Exploring Disaggregated Memory Performance with Firecracker VMM
Introduction
This project aims to test and compare aggregated and disaggregated memory performance when using Firecracker VMM to run virtual machines. This topic was of interest to the group because as programs get larger and memory becomes the bottleneck, disaggregated memory will become more common. Firecracker is a popular tool at the moment because of its ability to rapidly deploy Micro Virtual Machines due to it beinng Virutal Machine Monitor (VMM). Our research sought to combine the fields of disaggregated memory and Virtual Machines (VM). However, due to time and skill constraints, the project became more limited in scope. The new aim of the project was to compare the memory performance of benchmarks in a local machine versus in a Firecracker VMM to facilitate a discussion between the benefits and drawbacks of virtual machines. We expected that the local machine would have better memory performance than Firecracker because there are more overheads. We will also provide a proposal for how to attempt to implement disaggregated memory in Firecracker for exploring this topic more.
Implementation
The implementation for this project started with the standard version of Firecracker, which will be the base case for this project. Firecracker was built onto a local machine using the file provided on GitHub here. The local machine used to run the Firecracker VMM is a Lenovo LOQ 15APH8 laptop that contains:
- 16 GiB of memory
- 1.5 TB disk capacity
- AMD Ryzen 7 7840HS with Radeon 780M graphics
- Nvidia GeForce RTX 4050 Laptop GPU
- Ubuntu 24.04.02 LTS (64-bit), which is compatible with Firecracker’s requirements.

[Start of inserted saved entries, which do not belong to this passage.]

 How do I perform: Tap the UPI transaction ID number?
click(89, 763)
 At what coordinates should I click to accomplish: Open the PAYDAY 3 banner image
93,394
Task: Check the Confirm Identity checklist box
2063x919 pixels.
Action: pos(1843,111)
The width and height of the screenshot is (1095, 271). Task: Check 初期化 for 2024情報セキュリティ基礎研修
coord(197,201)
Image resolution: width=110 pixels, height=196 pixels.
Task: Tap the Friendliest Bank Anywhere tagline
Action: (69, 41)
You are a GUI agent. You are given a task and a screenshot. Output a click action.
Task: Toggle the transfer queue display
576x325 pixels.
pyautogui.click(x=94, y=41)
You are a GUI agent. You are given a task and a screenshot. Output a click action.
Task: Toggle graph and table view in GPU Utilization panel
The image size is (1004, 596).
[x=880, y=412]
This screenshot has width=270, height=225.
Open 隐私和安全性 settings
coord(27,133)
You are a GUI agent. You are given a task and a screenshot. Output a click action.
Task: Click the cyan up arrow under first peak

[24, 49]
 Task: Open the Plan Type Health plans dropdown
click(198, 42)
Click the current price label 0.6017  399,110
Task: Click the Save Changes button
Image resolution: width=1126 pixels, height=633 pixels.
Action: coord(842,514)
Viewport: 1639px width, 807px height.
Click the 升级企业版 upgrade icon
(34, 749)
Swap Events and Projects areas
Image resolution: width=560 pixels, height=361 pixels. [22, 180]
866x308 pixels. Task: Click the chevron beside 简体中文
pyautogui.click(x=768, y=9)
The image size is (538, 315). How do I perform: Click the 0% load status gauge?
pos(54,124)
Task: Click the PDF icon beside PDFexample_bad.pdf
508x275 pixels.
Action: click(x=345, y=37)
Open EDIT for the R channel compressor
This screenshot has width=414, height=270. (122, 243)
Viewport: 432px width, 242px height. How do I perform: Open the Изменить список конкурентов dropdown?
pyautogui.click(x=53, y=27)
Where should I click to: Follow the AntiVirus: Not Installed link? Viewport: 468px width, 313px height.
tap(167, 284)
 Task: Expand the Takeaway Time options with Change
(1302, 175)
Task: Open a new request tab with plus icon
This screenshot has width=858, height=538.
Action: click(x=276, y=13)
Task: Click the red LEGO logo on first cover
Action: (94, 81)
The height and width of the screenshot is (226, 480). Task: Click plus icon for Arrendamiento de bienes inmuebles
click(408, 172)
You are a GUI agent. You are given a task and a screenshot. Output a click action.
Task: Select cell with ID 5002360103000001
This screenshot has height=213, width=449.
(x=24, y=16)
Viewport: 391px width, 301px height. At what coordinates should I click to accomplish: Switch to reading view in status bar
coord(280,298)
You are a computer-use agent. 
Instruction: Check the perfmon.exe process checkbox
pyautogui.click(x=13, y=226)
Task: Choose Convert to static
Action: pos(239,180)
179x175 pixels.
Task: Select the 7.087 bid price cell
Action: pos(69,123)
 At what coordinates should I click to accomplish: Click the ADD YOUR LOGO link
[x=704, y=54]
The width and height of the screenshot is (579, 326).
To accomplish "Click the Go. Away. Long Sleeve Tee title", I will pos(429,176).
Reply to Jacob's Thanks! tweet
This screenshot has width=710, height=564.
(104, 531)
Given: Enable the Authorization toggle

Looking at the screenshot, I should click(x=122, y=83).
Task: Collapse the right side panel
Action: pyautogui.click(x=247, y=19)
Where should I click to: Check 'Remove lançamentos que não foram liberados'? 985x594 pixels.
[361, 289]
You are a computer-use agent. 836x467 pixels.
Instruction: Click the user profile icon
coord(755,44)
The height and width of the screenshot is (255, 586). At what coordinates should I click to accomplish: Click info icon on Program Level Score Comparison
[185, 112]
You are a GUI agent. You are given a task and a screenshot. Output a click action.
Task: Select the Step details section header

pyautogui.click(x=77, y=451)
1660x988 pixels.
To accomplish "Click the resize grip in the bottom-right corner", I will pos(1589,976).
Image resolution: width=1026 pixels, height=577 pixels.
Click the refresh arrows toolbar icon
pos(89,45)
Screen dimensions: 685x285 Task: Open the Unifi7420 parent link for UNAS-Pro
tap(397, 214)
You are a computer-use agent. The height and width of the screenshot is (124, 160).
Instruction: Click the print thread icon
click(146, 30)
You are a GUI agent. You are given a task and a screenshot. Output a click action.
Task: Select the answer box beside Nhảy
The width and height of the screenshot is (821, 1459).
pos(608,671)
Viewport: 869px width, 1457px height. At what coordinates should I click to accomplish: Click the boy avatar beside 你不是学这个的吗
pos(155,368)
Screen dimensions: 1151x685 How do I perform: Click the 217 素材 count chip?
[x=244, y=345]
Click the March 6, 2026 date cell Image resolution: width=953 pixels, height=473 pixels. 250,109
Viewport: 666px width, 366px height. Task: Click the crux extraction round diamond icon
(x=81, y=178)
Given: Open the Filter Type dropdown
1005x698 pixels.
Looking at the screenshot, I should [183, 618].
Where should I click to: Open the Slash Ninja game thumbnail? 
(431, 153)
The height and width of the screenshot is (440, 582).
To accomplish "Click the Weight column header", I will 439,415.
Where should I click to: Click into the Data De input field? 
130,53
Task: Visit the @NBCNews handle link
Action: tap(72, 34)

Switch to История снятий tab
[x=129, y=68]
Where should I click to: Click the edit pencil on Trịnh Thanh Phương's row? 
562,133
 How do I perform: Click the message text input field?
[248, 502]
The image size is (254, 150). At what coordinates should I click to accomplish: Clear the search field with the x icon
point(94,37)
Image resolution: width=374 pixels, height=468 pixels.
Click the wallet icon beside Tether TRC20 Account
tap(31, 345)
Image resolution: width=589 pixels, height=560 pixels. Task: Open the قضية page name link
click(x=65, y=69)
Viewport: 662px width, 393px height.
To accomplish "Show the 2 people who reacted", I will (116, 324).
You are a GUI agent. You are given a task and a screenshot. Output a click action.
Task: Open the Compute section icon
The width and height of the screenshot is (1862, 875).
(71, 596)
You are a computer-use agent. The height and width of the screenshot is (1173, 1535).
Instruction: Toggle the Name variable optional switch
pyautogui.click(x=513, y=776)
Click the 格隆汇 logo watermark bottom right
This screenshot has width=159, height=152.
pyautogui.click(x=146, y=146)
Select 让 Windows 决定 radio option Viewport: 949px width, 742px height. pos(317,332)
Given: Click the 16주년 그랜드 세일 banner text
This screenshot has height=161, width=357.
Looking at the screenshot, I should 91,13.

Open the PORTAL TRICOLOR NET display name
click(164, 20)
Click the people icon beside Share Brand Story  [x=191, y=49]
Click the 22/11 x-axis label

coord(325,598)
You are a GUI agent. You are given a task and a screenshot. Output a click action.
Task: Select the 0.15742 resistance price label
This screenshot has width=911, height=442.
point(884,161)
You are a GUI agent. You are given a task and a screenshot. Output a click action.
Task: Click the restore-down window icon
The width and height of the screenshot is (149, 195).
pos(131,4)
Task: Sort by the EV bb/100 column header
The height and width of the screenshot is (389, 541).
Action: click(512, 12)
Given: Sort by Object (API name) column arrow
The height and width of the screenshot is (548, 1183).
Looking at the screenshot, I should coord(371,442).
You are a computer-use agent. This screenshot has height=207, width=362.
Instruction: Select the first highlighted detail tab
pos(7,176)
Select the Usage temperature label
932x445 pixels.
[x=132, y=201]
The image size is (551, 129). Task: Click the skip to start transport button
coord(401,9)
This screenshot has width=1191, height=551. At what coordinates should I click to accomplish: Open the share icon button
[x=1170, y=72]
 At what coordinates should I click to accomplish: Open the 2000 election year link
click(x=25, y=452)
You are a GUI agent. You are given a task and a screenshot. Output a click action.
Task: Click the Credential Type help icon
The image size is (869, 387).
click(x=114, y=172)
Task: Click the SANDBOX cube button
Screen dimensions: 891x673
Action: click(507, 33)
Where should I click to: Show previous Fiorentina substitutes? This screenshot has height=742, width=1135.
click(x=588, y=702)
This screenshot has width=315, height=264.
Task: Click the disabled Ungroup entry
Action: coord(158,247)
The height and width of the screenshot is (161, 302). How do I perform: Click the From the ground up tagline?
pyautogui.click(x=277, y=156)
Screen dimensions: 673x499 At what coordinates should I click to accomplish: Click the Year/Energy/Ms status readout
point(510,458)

The common setup of Firecracker requires Docker and Bash. We started with a basic config.json provided on the Firecracker GitHub. Due to technical issues with KVM access, we used a configured file alongside a given bin (hello-vmlinux.bin) and rootfs (hello-rootfs.ext4). These two files represent the kernel image and the root filesystem image, both essential for launching Firecracker.
In the my_vm_config.json file, these files were configured. Other configurations specified:
- vCPU count: 2
- Memory size: 512 MiB
To launch Firecracker, we used the following command:
sudo firecracker --no-seccomp --config-file my_vm_config.json
Once running, we gathered system specifications:
- CPU: Two AMD Epyc processors with two cores each.
- OS: Alpine Linux 3.8, running on Kernel 4.14.55-84.37.amzn2.x86_64.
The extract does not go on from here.